Structure-activity relation of NH2-terminal human parathyroid hormone fragments.

Human parathyroid hormone (hPTH) is involved in the regulation of the calcium level in blood. This hormone function is located in the NH2-terminal 34 amino acids of the 84-amino acid peptide hormone and is transduced via the adenylate cyclase and the phosphatidylinositol signaling pathways. It is well known that truncation of the two NH2-terminal amino acids of the hormone leads to complete loss of in vivo normocalcemic function.
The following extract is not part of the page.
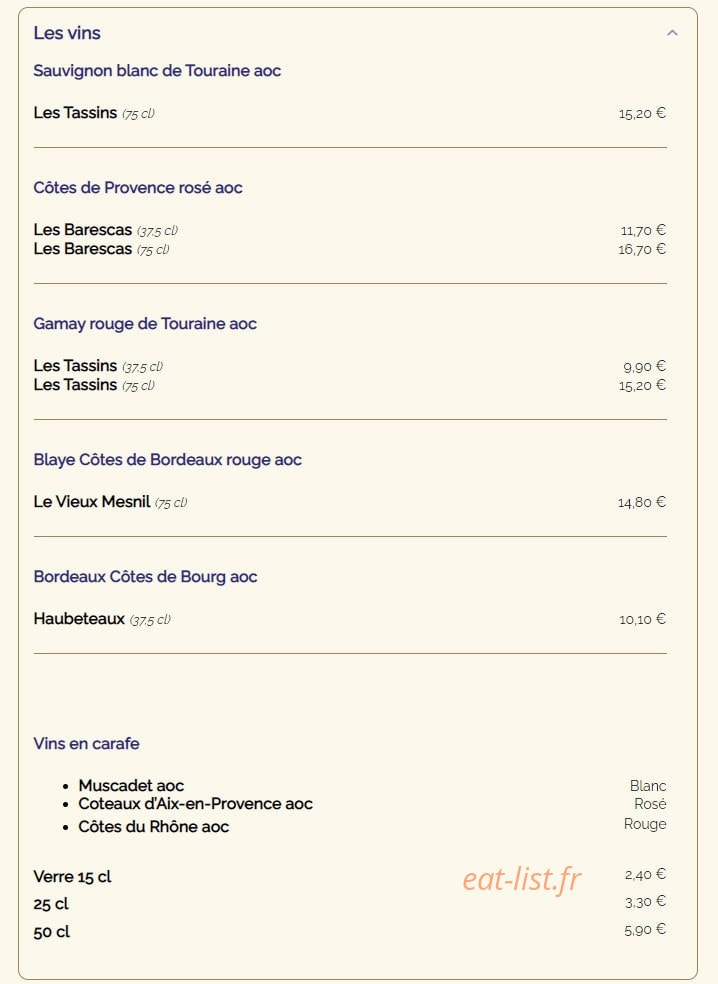Collapse the Les vins section chevron

tap(672, 33)
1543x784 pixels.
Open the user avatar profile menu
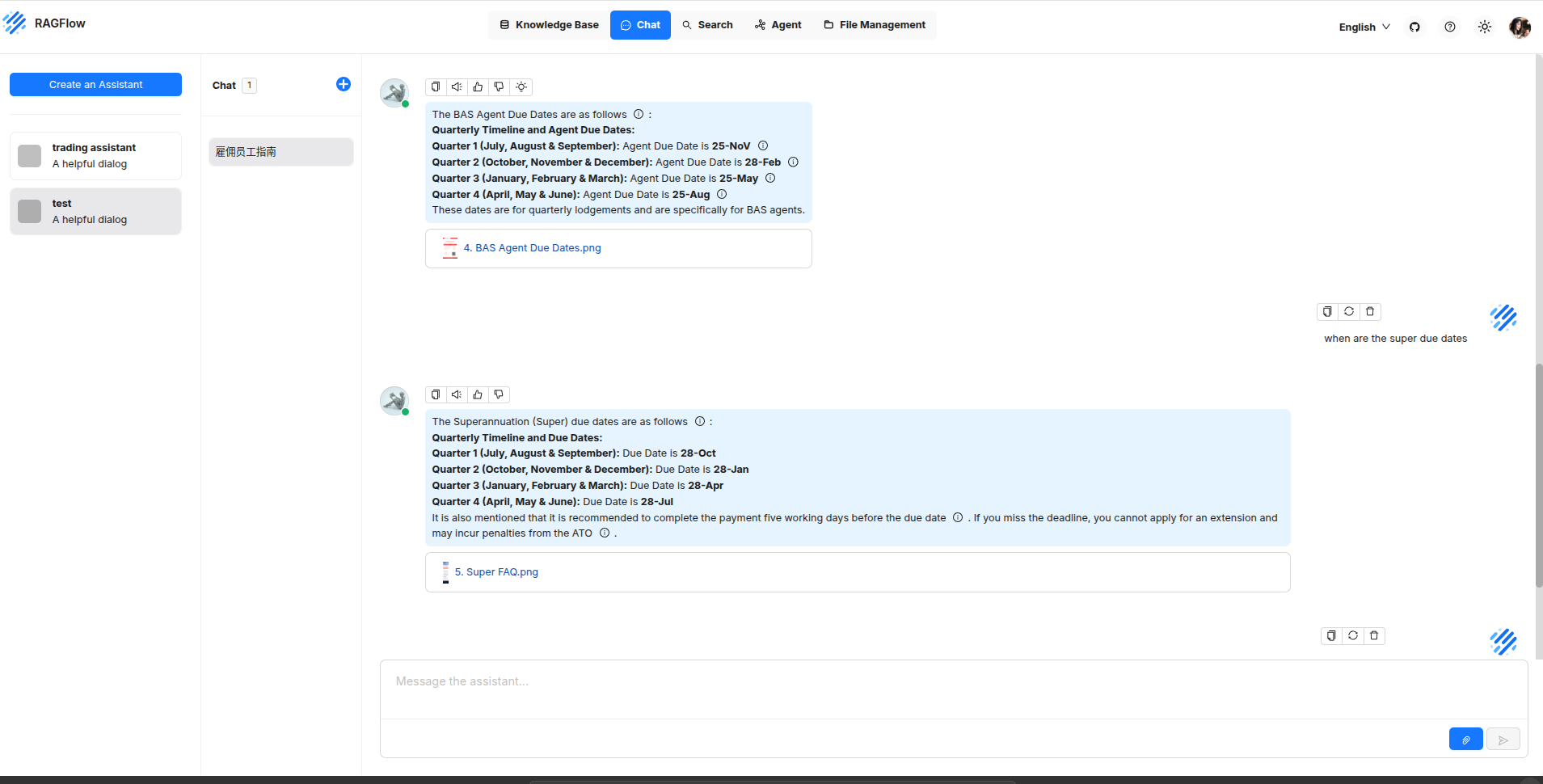pyautogui.click(x=1520, y=27)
To correlate loss of calcium level regulatory activity after stepwise NH2-terminal truncation and solution structure, we studied the conformations of fragments hPTH-(2-37), hPTH-(3-37), and hPTH-(4-37) in comparison to hPTH-(1-37) in aqueous buffer solution under near physiological conditions by circular dichroism spectroscopy, two-dimensional nuclear magnetic resonance spectroscopy, and restrained molecular dynamics calculations. All peptides show helical structures and hydrophobic interactions between Leu-15 and Trp-23 that lead to a defined loop region from His-14 to Ser-17. A COOH-terminal helix from Met-18 to at least Leu-28 was found for all peptides. The helical structure in the NH2-terminal part of the peptides was lost in parallel with the NH2-terminal truncation and can be correlated with the loss of calcium regulatory activity.